BHOPA, 3 December 2004L — A series of torchlight rallies and vigils were held after darkness fell yesterday as victims and activists jointly commemorated a night of horror 20 years ago when lethal gas leaked from a pesticide plant and killed thousands.
A seminar, “No more Bhopal — Detoxification for a Toxic & MNC’s free India” by an NGO Bhopal Gas Peedit Mahila Udhyog Sangathan in collaboration with other NGOs, was also held on Thursday to highlight the issue.
In the Shajahani Park around 300 people — victims or relatives of those who died — gathered with burning flame torches at sunset.
Before setting off on a march, they were addressed by Abdul Jabbar, chairman of the Bhopal Gas Affected Women’s Industry Organization, who railed against the Indian government and against the US company which owned the killer plant.
After lighting torches, the victims — mostly women widowed by the gas leak — marched for about a kilometer toward the now derelict factory shouting slogans like “Death to Union Carbide!” and “Union Carbide, quit India!” before returning to the park to disperse.
Seventeen-year-old Tahir Khan said his mother had sent him to the protest as a tribute to his father, who died due to the after-effects of inhaling the toxic fumes.
At another park in the Newmarket area of Bhopal, around 100 people gathered for a silent commemoration before leading a small torchlight procession.
More than 3,500 people died during and immediately after the accident, in which about 40 tons of methyl isocyanate leaked out of the plant soon after midnight on Dec. 3, 1984.
According to government figures the total death toll from the tragedy in the past two decades is about 15,000, but local victims’ rights activists say the figure is double that.
Amnesty International in a report Monday said 22,000-25,000 people had died in the accident.
Earlier in the day, participants of a seminar demanded that Dow Chemicals, which took over Union Carbide in 2001, pay the medical expenses of the 800,000 injured in the gas leak.

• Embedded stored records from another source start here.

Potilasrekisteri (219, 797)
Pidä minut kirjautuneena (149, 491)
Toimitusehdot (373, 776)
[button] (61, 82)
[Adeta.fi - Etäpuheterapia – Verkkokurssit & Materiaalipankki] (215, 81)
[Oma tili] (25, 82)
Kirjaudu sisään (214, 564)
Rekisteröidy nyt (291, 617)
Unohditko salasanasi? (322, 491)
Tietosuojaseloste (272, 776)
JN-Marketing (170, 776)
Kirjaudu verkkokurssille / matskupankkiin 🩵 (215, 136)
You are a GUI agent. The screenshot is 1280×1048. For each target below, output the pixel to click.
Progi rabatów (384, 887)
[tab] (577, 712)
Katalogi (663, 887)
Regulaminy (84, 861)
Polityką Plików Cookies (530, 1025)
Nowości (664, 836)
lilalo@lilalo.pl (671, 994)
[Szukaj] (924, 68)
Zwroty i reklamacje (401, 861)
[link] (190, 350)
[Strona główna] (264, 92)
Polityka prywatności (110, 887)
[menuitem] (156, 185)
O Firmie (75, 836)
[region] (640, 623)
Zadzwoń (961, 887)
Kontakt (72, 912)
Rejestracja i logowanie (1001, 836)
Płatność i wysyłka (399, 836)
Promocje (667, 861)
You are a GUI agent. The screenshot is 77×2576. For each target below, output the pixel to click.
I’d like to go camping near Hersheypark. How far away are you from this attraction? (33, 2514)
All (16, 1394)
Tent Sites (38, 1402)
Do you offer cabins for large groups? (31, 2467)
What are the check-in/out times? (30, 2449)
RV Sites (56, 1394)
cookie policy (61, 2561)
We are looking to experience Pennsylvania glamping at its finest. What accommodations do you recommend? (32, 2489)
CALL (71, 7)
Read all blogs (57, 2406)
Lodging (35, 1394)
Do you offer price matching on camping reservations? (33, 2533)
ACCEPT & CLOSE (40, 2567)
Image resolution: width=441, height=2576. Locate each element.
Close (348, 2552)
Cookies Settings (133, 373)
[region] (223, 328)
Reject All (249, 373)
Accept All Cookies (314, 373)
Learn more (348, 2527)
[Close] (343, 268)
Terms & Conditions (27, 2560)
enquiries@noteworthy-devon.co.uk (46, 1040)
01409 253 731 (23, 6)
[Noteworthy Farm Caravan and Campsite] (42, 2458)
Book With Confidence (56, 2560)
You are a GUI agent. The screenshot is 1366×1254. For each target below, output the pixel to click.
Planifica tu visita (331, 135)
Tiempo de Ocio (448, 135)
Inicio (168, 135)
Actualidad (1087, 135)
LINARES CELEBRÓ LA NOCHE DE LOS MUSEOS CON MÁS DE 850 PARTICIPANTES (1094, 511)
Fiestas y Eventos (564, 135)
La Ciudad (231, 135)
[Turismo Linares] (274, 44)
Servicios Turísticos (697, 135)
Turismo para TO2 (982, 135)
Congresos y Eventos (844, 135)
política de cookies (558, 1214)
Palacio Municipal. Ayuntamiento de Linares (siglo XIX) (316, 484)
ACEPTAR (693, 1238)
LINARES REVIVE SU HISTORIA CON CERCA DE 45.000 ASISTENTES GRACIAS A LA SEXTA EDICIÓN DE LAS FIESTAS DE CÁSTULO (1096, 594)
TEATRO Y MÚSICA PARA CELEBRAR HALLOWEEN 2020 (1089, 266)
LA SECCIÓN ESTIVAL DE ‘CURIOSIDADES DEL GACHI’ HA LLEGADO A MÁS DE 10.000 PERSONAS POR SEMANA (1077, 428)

They also urged Dow to clean up the site that activists say contains thousands of tons of toxic chemicals.
Also steps have been taken by the Indian government finally remove the waste from the site. “New Delhi has asked the Engineers India Limited (EIL) to survey the Union Carbide plant to determine how much toxic waste there is on the site and how it can be disposed off,” said Uma Shankar Gupta, a local minister in charge of relief for victims of the tragedy.
But global rights group Greenpeace said the steps were not enough.
Experts meanwhile said that more harmful toxic wastes could be destroyed at the modern incinerators at Gujarat and Maharashtra and harmful wastes and soil should be buried deep at suitable sites. A case regarding this is pending with the Bhopal High Court.